The reason isn't necessarily that they approve of what he's doing. But think of what it would mean for a Trump partisan to really, truly, turn on him.

It would mean admitting that the people they hate most -- the media, the liberals, the academics, the dreaded "elites" -- they were right. That the Trump backers who thought he'd "drain the swamp" or bring back coal jobs, or tackle the opioid epidemic or whatever it is they believed Trump would do, were hoodwinked. Just like we told them they would be.

That's deeply humiliating, and ultimately, that's the key barrier to Trump's base turning on him.

So I suspect they'll deny it for as long as they can. And they can for a long time. There's nothing that will compel them to come around, of course. Media reports? They're biased! Job losses? Impossible to trace those back to Trump policies; maybe it's liberal sabotage. Criminal indictments? That's the deep state. There will always be an out, or an excuse, or a dodge.

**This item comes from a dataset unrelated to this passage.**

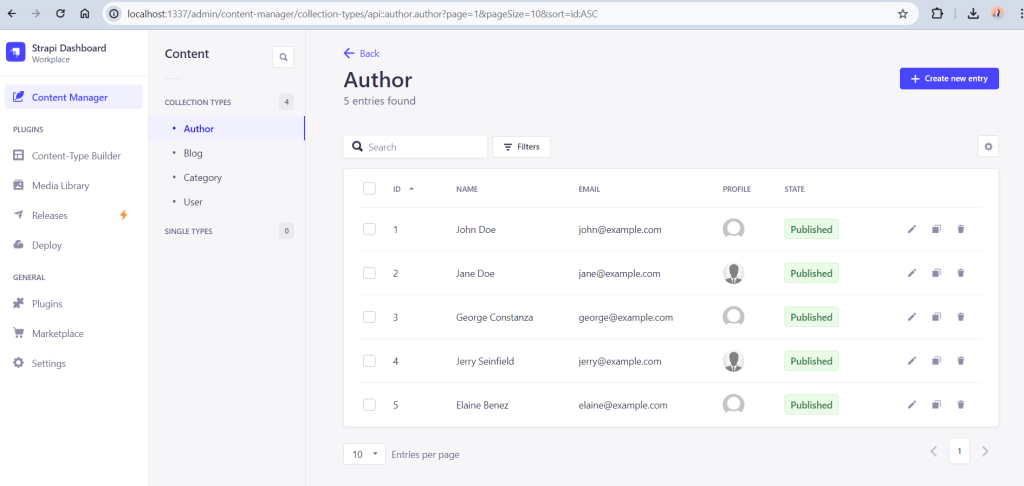
Task: Delete the George Constanza entry
Action: coord(961,317)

Reckoning with what really happened, admitting that one's mortal enemies had it right all along, well, that would take a pretty big dose of personal responsibility. And we all know how modern conservatives fare on that metric.
"There comes a point in every plot where the victim starts to suspect; and looks back, and sees a trail of events all pointing in a single direction. And when that point comes, Father had explained, the prospect of the loss may seem so unbearable, and admitting themselves tricked may seem so humiliating, that the victim will yet deny the plot, and the game may continue long after."


EW said...

“[W]hat will it take for his core base to finally turn on him?

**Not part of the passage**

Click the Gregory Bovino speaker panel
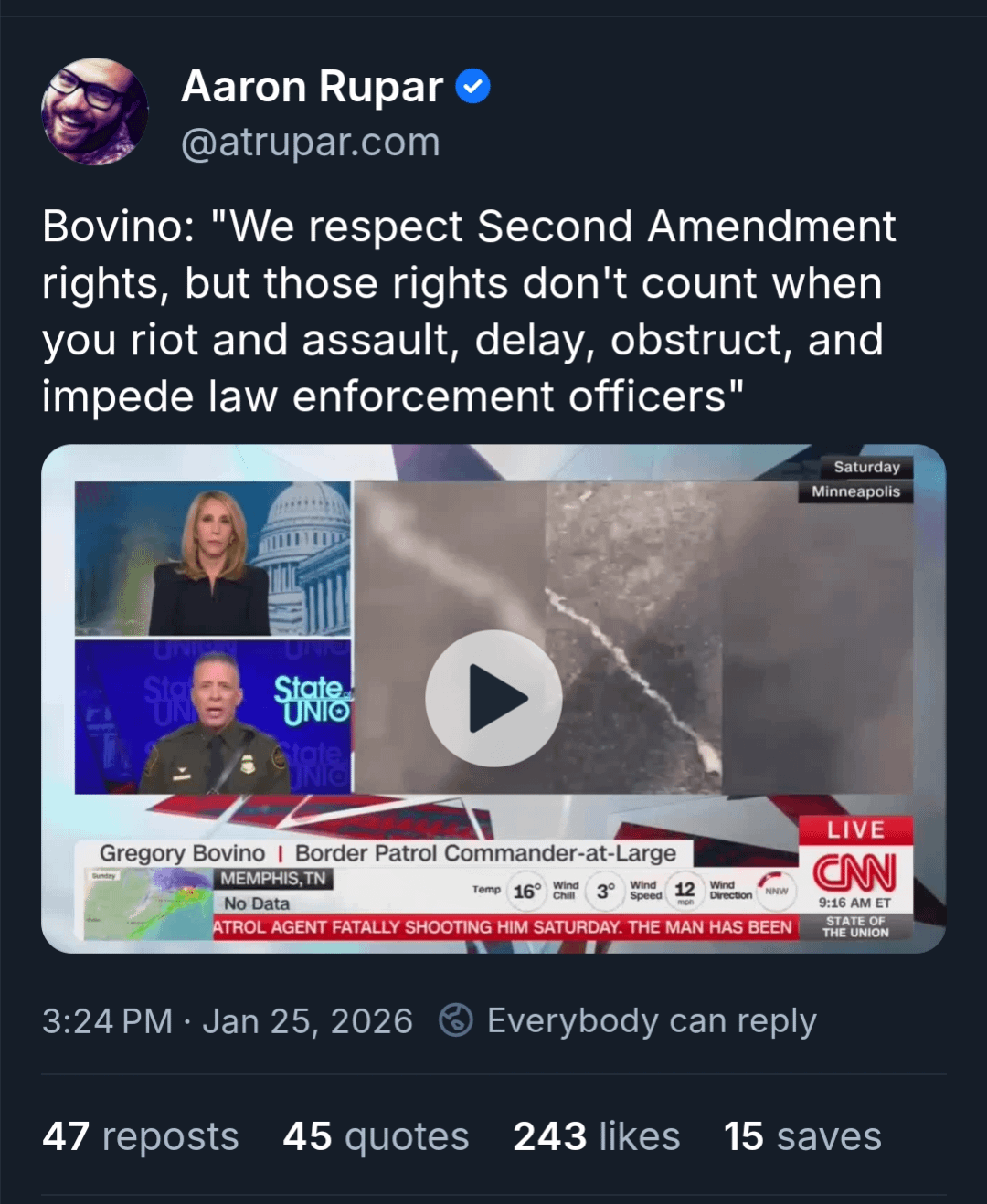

And the answer is: I'm not sure they ever will.”

This sounds like a No True Scotsman argument: Who in part of Trump’s base? Well, if someone turns on Trump, we know that he’s not part of the base. And we know this because, well, he turned on Trump. By definition, then, Trump’s base consists of the people who won’t turn on him. Q.E.D.

EW said...

That said, the rest of the argument is sound—and important. Specifically, we need to speak in a manner that emphasizes that Trump, not his supporters, is to blame for people’s disillusionment. We need to ditch “I told you so.”

Yes, I’m saying this as a matter of strategy—but also as a matter of fact. What’s wrong with Obamacare? Well, various things. But the chief opponents are people who wanted to avoid the burdens of a larger social safety net because they anticipated that the burdens would be more than the benefits, and that the benefits might flow to “unworthy” people. But the opponents recognized that this argument would not be popular if stated explicitly, so they didn’t. Instead, they propounded a populist objection: Obamacare isn’t GOOD ENOUGH. We should expect a free lunch—but Obamacare imposes costs! So vote Republican, and we’ll get rid of all those nasty Obamacare costs. Many people voted for that—Who wouldn’t?—while harboring an unstated assumption that they’d get to keep Obamacare’s benefits.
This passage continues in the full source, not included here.